TASK DETAILS
Report every line below that holds the word "Given".

EXTRACTED MATERIAL
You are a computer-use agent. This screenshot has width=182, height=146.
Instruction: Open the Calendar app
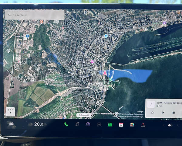(x=121, y=124)
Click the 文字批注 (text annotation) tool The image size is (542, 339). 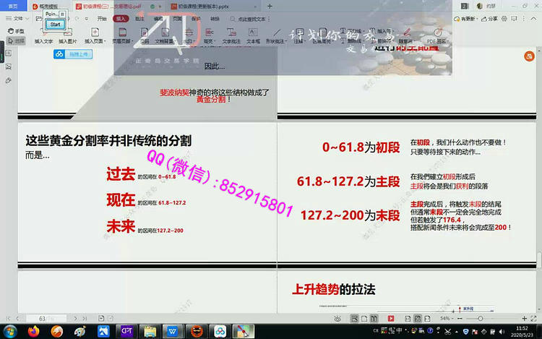231,36
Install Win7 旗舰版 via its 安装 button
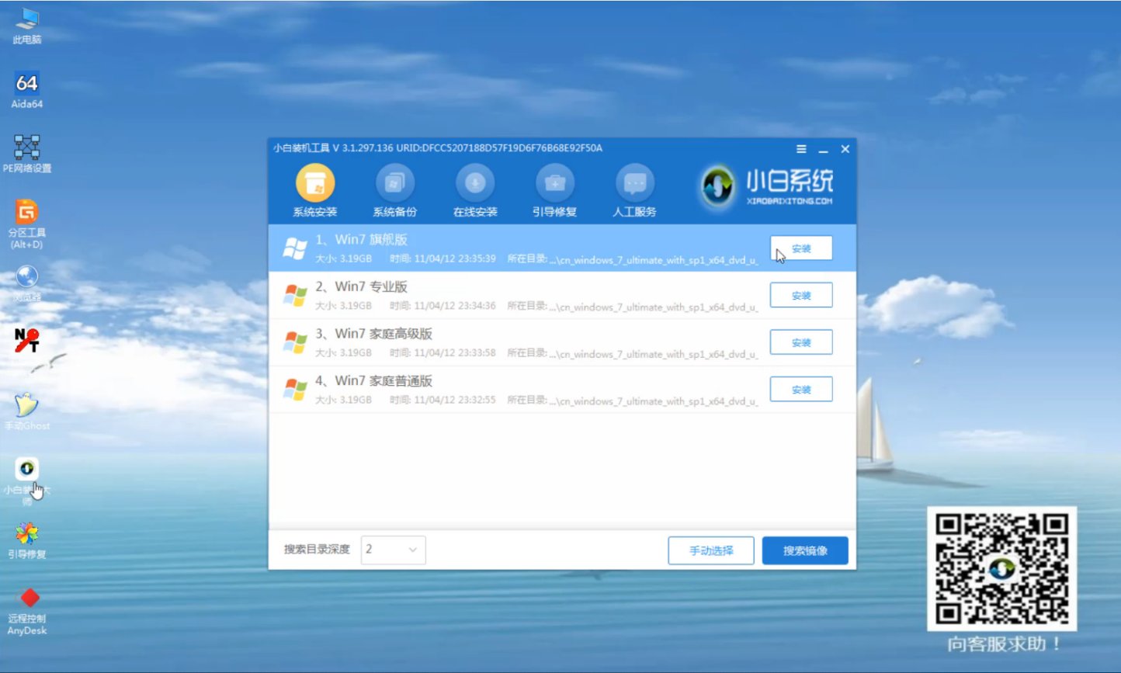1121x673 pixels. tap(800, 248)
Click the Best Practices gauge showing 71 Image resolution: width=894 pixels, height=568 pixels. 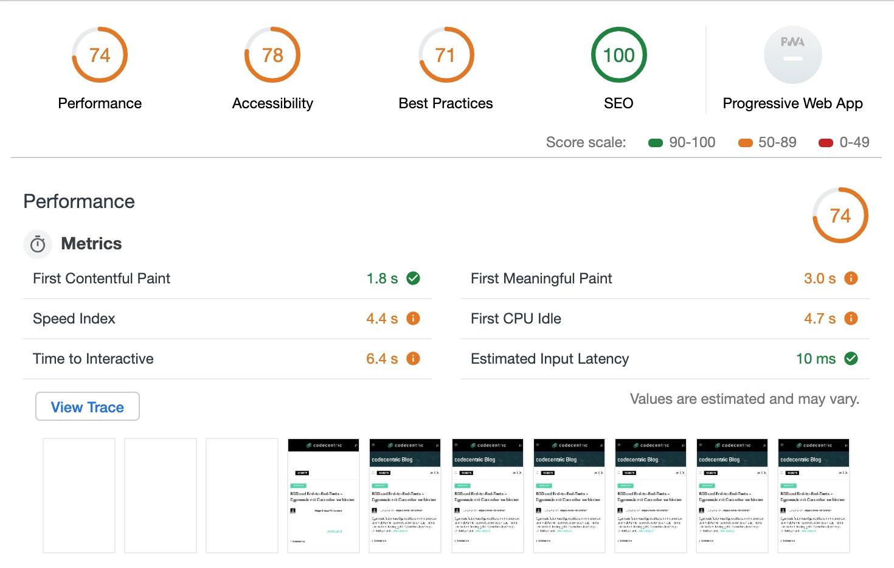click(x=446, y=55)
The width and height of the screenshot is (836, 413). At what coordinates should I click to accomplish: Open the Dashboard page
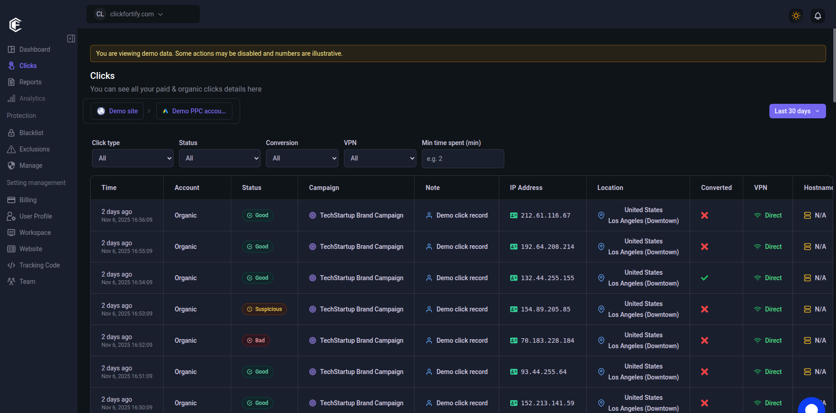coord(34,49)
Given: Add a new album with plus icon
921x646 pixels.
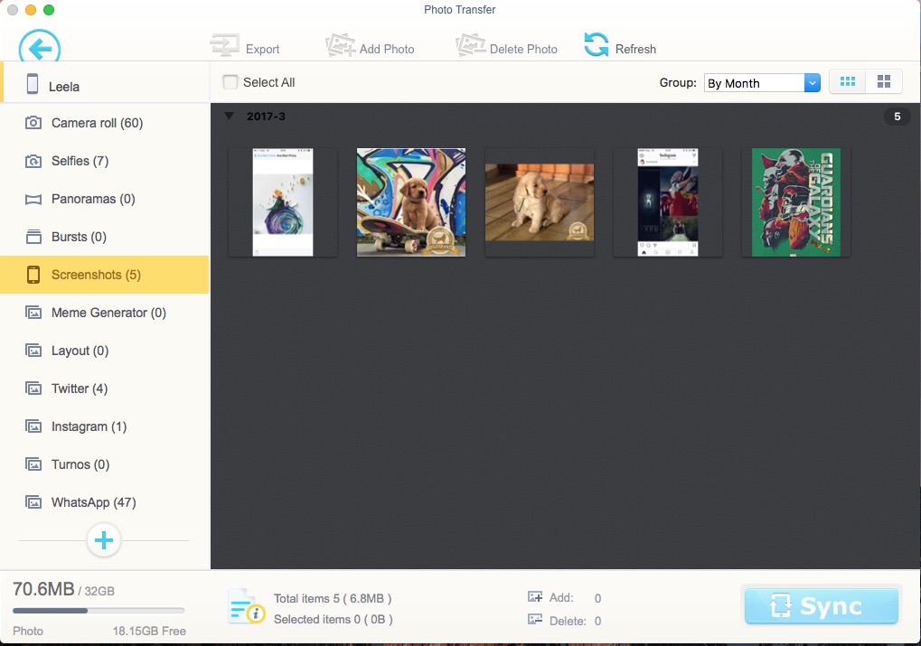Looking at the screenshot, I should (104, 540).
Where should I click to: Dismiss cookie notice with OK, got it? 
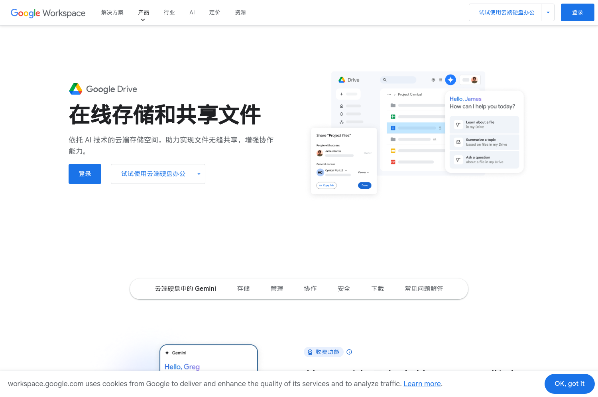pyautogui.click(x=569, y=383)
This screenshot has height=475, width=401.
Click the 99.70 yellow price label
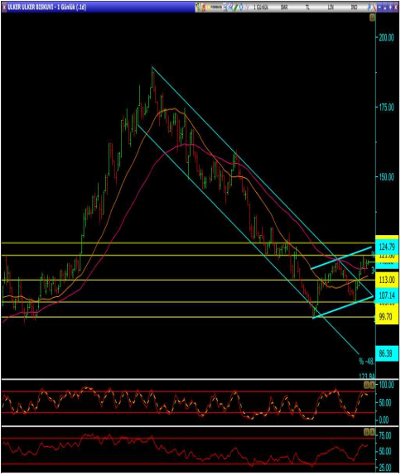(387, 317)
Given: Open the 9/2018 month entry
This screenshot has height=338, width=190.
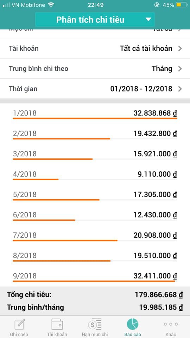Looking at the screenshot, I should [95, 276].
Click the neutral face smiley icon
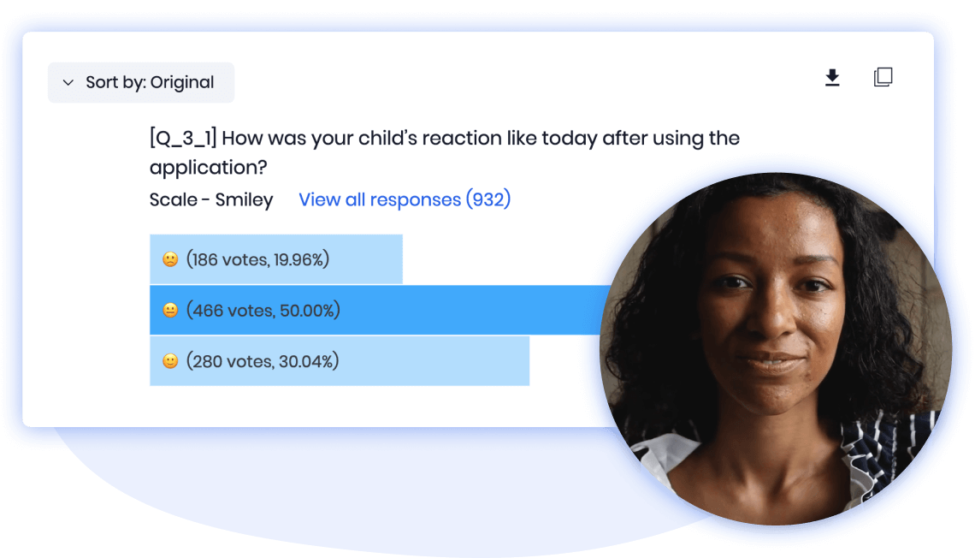 point(169,311)
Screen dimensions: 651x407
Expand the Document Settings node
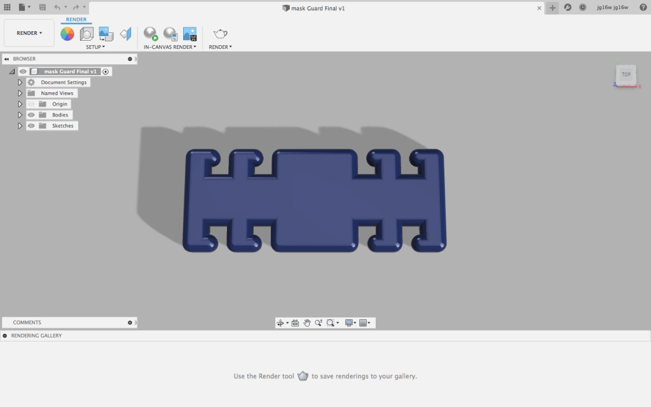click(20, 83)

RESULT FOR THIS EXERCISE
Given: Add a new album with plus icon
Given: Open the 9/2018 month entry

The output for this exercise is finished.